Stephen Whittle OBE is Professor of Equalities Law at Manchester Metropolitan University. In 1992, Stephen was a co-founder of Press for Change (PFC), the UK’s trans rights lobby group. PFC’s very successful campaigns have resulted in several major case law successes at the European Court of Justice and the European Court of Human Rights, which have led to significant legal changes since the mid-1990s, including the Gender Recognition Act 2004, and full protection under the Equality Act 2010. Stephen has advised on transgender rights and law to the UK, Scottish, Irish, Italian, Japanese, Hong Kong, and South African governments, as well as the European Union & the Commission, and the Council of Europe. He regularly advises lawyers and writes briefs, or is an expert witness, for courts worldwide. He has authored many academic papers, non-academic articles, several books and writes a regular blog.
Krishna Istha is a London-based screenwriter, comedian, performance artist and theatre maker. They make socially conscious, form-pushing works about taboo or underrepresented experiences of gender, race and sexual politics. Currently, they are writing on Sex Education (Netflix), is a Barbican Centre Open Lab artist (2022), and is part of the writing team at Die Gute Fabrik (a Copenhagen-based games studio). More recently, they co-directed Jazz and Dice by Naked Productions for BBC Radio 4, was an Arts Admin Bursary Artist (2020-21), and came Runner-Up on Screenshot (a competition for comedy writer-performers hosted by Sister Pictures and South of the River Pictures).
Laura Salisbury is a Professor in Medicine and English Literature at the University of Exeter. She has research and teaching interests in modernist, postmodernist and contemporary fiction; medical humanities; philosophies of temporality, ethics and affect; psychoanalysis; neuroscience and language. With Lisa Baraitser (Birkbeck) she is joint PI on a Wellcome Trust Collaborative Award called ‘Waiting Times’ (2017-2022), a project working to uncover what it means to wait in and for healthcare. She is currently writing a cultural history of waiting in modernity.
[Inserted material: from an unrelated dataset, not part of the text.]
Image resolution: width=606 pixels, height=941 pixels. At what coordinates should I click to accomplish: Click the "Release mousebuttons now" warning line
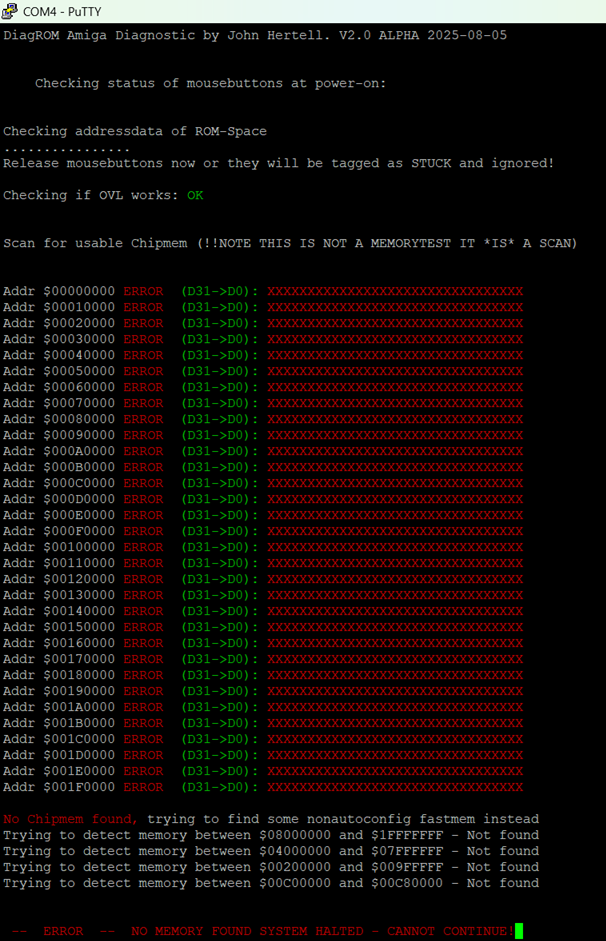(x=278, y=163)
Ruth Pearce is a trans health activist and Lecturer in Community Development at the University of Glasgow. Her work explores issues of inequality, marginalisation, power, and transformative political struggle from a trans feminist perspective. She has conducted research on trans health services in the UK, international alternatives to traditional gender clinics, and trans people’s experiences of pregnancy and childbirth. She is the author of “Understanding Trans Health”, plus co-editor of “The Emergence of Trans” and “TERF Wars”. Ruth also plays bass in noise-pop band wormboys, shouts a lot in queer punk trio Dispute Settlement Mechanism, and blogs at http://ruthpearce.net.
Trans Healthcare and Creativity is funded by the University of Manchester. Our aim is to contribute to current conversations about trans healthcare provision in the UK whilst advocating for the role of creativity in imagining future models of care. Our second event will take place on Tuesday 7th June, on the theme of ‘Possible Futures’. To contact us, email: transhealthcareandcreativity@gmail.com.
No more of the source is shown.